Although the Trust does not foresee any disadvantage to Variable Contract owners
arising out of the fact that the Trust may offer its shares to Qualified Plans
and for products offered by Participating Insurance Companies, the interests of
Variable Contract owners or Qualified Plan participants might at some time be in
conflict due to future differences in tax treatment or other considerations.

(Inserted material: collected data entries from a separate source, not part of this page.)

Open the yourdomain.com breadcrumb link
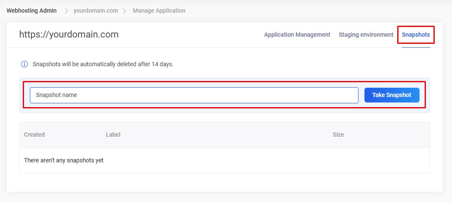Screen dimensions: 452x202 tap(96, 11)
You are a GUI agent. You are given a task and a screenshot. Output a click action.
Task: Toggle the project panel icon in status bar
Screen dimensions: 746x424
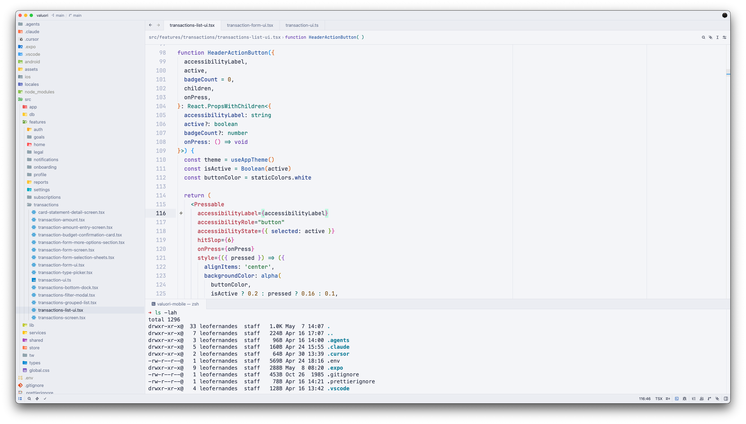(20, 399)
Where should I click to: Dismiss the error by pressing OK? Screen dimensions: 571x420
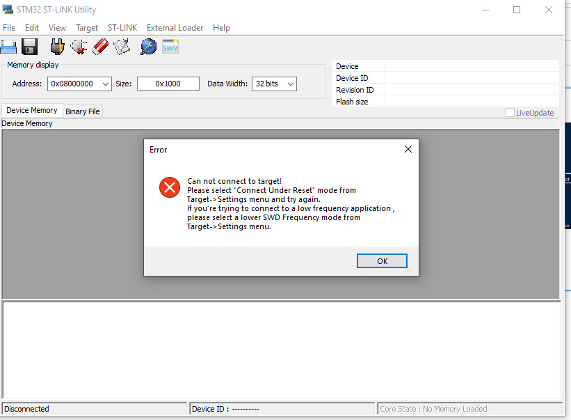click(x=382, y=260)
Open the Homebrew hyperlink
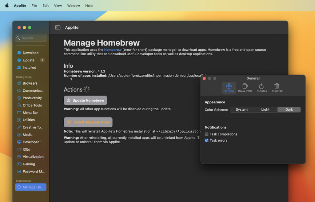315x202 pixels. 113,50
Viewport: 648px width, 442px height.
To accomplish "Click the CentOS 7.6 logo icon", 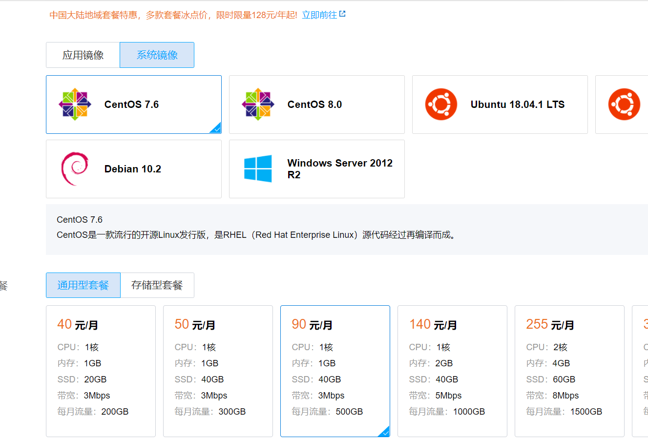I will [75, 105].
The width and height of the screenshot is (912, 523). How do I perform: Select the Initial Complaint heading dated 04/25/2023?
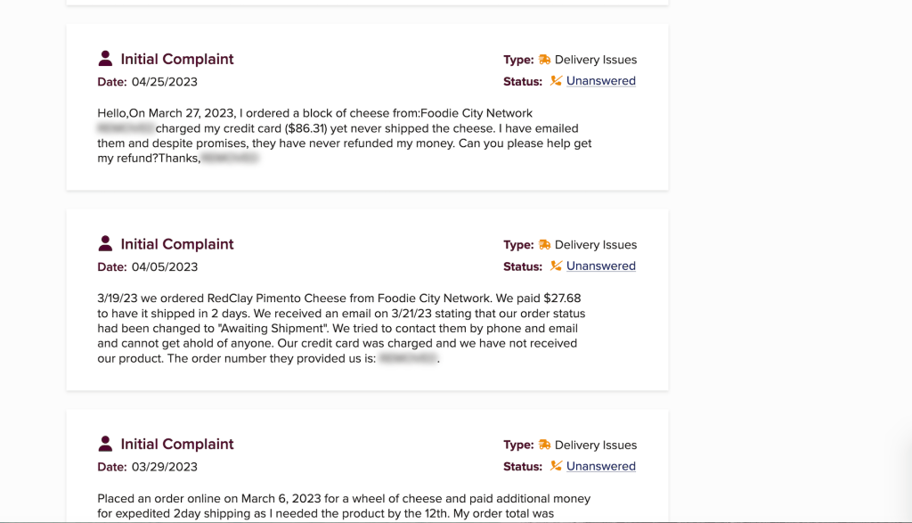177,59
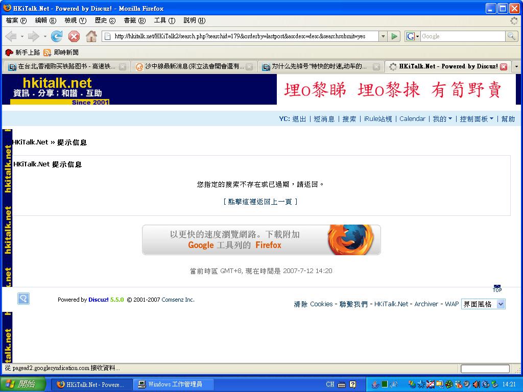
Task: Click the Reload page toolbar icon
Action: coord(57,36)
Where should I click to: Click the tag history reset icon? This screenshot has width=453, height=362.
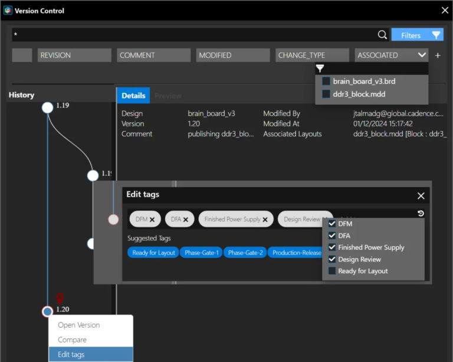pos(421,213)
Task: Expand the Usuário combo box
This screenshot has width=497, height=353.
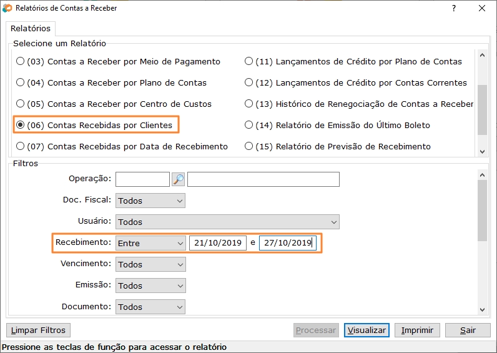Action: tap(227, 222)
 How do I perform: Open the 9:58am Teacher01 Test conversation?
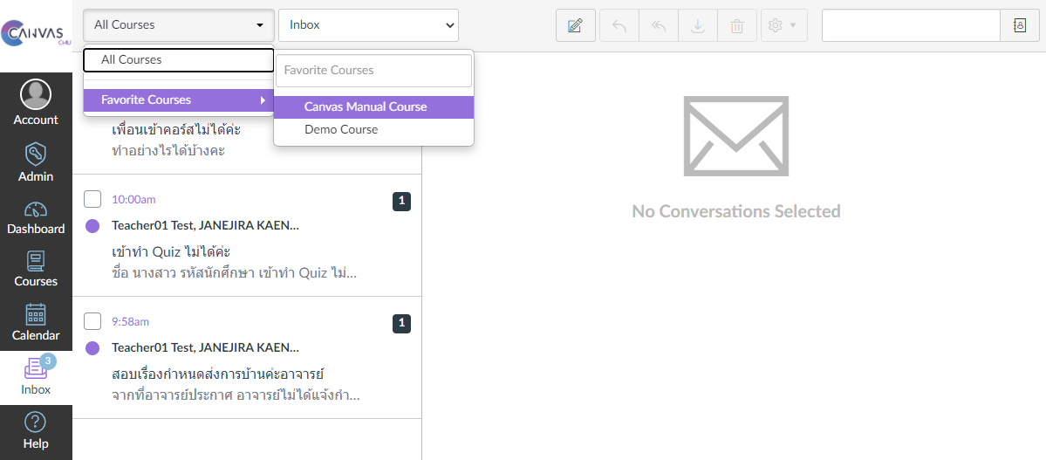pyautogui.click(x=236, y=359)
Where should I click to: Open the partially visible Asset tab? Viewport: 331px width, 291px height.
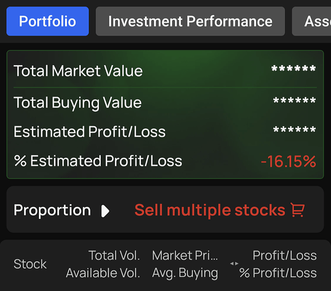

Therefore, the Trust's Board of Trustees intends to monitor events in order to
identify any material irreconcilable conflicts which may occur and to determine
what action, if any, should be taken in response to such conflicts. If such a
conflict were to occur, one or more insurance company separate accounts or
Qualified Plans might withdraw its investment in the Trust, which might force
the Trust to sell portfolio securities at disadvantageous prices. In addition,
the Trust's Board of Trustees may refuse to sell shares of any of the Trust
Portfolios to any separate account or Qualified Plan or terminate the offering
of shares of any of the Trust Portfolios if such action is required by law or
regulatory authority or is in the best interests of the shareholders of any
Trust Portfolio.
The Portfolio is managed by SAFECO Asset Management Company ("SAM"). SAM is
headquartered in Seattle, Washington and managed over $2.5 billion in mutual
fund assets as of December 31, 1996. SAM has been an advisor to mutual funds
and other investment portfolios since 1973 and its predecessors have been such
advisers since 1932. See "Information about Share Ownership and Companies that
Provide Services to the Trust" for more information.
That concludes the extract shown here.